Por Paulo de Tarso Venceslau

Caso Celso Daniel: mais um morto
Os crimes envolvem poder, muito dinheiro e até mesmo misteriosas relações afetivas. Nitroglicerina pura. Principalmente quando os efeitos deixam de ser colaterais e atingem as ante-salas do governo. Fica a pergunta: quem será o próximo?


O oitavo cadáver de pessoas envolvidas com o assassinato de Celso Daniel, ex-prefeito de Santo André, em janeiro de 2002, acaba de aparecer. Trata-se do corpo do médico legista Carlos Delmonte Printes que foi o primeiro a afirmar, categoricamente, que Celso havia sido barbaramente torturado. Naquela ocasião, o advogado e deputado federal Luis Eduardo Greenhalgh, a serviço do Partido dos Trabalhadores (PT), afirmava exatamente o oposto: insistia que se tratava de um crime comum e que não havia qualquer indício de que teria ocorrido tortura.
Delmonte, um profissional com mais de 20 anos de carreira, examinara minuciosamente o cadáver antes de emitir seu parecer que ficaria engavetado por longo período nos escaninhos da burocracia policial a pedido de dirigentes e parlamentares petistas junto ao governador Geraldo Alckmin. Estranho? Não. Apenas troca de favores, muito comum no mundo da política. O próprio legista revelaria mais tarde as pressões que teria sofrido para que mudasse suas conclusões.
Delmonte costumava trabalhar de madrugada num escritório fora de sua casa. Pessoas têm estranhezas. Mas e a carta deixada com instruções à família, escrita na segunda-feira? Pressentiu a morte? Miocardite? Delmonte era médico. Entendia de vida. Legista, entendia mais ainda de morte. Não há sinais de violência.
Espero que o governador acabe com os tais acordos políticos e faça com que as investigações prossigam. À Polícia de São Paulo seria prudente não se precipitar como já o fez o delegado que afirmou que tudo leva a crer que se trata de morte natural. Falou demais. Sem autópsia, o próprio Delmonte recomendaria silêncio a respeito. Algumas pessoas que se sabem condenadas por doença ou ameaçadas deixam cartas. Geralmente, avisam alguém que estão guardadas em tal lugar sob o compromisso de que só sejam abertas depois da morte. Seu procedimento foi incomum.

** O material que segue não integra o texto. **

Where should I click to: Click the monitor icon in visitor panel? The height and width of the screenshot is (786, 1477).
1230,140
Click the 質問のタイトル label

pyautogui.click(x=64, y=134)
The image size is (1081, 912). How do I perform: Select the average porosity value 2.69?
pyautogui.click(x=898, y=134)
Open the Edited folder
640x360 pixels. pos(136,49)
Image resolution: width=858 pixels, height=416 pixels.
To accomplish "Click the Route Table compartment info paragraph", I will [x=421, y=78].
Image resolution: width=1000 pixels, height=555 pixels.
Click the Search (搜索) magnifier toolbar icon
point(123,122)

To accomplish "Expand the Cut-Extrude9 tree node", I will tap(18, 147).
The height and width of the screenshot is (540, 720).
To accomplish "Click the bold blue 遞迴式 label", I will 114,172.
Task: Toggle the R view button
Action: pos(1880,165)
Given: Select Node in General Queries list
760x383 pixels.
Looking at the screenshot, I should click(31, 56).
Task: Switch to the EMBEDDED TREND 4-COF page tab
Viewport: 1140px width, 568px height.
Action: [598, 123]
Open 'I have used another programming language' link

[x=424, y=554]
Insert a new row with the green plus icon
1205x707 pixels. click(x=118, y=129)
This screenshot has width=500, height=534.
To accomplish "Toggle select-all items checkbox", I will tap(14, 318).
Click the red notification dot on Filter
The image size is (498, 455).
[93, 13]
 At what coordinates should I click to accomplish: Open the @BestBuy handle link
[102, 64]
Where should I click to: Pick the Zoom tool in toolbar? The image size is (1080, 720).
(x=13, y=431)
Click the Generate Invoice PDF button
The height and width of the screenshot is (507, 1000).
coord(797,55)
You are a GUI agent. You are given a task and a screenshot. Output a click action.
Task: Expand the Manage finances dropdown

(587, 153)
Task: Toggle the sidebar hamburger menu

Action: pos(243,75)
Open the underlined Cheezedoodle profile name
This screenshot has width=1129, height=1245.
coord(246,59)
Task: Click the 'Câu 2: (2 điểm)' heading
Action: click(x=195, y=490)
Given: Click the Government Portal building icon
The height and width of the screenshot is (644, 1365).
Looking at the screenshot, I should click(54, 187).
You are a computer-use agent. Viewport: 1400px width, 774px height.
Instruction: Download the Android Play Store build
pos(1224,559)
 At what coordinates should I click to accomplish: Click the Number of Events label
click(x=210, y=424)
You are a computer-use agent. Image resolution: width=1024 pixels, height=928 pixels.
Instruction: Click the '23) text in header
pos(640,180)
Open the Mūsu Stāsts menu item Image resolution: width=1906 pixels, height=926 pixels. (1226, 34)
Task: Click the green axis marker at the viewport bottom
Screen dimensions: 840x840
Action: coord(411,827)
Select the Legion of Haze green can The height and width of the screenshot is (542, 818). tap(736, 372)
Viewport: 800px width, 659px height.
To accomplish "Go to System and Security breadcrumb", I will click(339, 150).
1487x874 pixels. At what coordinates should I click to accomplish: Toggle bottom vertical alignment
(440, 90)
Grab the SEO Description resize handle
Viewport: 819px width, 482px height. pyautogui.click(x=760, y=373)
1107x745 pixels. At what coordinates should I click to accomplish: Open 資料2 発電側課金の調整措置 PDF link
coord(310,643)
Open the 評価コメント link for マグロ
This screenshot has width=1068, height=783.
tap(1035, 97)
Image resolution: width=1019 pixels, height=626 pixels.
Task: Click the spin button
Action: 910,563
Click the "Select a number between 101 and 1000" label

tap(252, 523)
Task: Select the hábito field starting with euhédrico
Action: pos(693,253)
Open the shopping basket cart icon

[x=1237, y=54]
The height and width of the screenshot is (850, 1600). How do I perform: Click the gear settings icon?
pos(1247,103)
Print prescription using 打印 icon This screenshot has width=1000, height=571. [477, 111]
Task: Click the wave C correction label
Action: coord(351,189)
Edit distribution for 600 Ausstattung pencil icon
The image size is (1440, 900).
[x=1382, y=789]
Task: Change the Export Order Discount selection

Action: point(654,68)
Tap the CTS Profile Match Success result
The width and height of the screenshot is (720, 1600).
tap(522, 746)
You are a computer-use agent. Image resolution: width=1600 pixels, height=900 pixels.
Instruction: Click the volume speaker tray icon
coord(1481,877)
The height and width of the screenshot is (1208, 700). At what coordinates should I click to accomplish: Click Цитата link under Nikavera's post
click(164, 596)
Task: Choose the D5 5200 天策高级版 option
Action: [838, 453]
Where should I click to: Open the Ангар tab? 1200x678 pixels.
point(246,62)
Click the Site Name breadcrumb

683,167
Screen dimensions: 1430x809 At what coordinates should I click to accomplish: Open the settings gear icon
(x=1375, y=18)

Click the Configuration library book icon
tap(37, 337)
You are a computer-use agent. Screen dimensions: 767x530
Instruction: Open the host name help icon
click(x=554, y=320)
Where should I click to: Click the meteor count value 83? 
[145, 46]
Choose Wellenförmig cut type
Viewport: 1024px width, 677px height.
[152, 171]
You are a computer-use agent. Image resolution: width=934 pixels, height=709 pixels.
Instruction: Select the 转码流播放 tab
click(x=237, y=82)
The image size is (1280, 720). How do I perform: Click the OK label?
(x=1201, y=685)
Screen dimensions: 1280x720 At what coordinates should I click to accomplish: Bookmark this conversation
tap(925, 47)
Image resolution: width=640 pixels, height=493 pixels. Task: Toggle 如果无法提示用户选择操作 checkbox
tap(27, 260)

Para muitos dos protagonistas desta estranha história, o fim de Delmonte, mesmo que tenha sido acidental, caiu do céu. Já morreram: o garçon que foi o último homem que, fora Sérgio, “o Sombra”, viu Celso com vida; morreu o agente funerário Iran Moraes Rédua, o primeiro a ter reconhecido o cadáver; morreu o bandido que organizou o seu seqüestro, e agora morre o legista cuja perícia punha em questão a tese do crime comum. São oito misteriosas mortes ao todo, incluindo a do ex-prefeito.
Em 2002, caso não tivesse sido assassinado, Daniel assumiria o papel que depois foi assumido por Antônio Palocci. E este o teria substituído porque conheceria o caminho das pedras. Portanto, o drama envolve poder, muito dinheiro e até mesmo misteriosas relações afetivas. Trata-se de nitroglicerina pura. Principalmente quando os efeitos deixam de ser colaterais e começam a atingir as ante-salas do Palácio do Governo, em Brasília.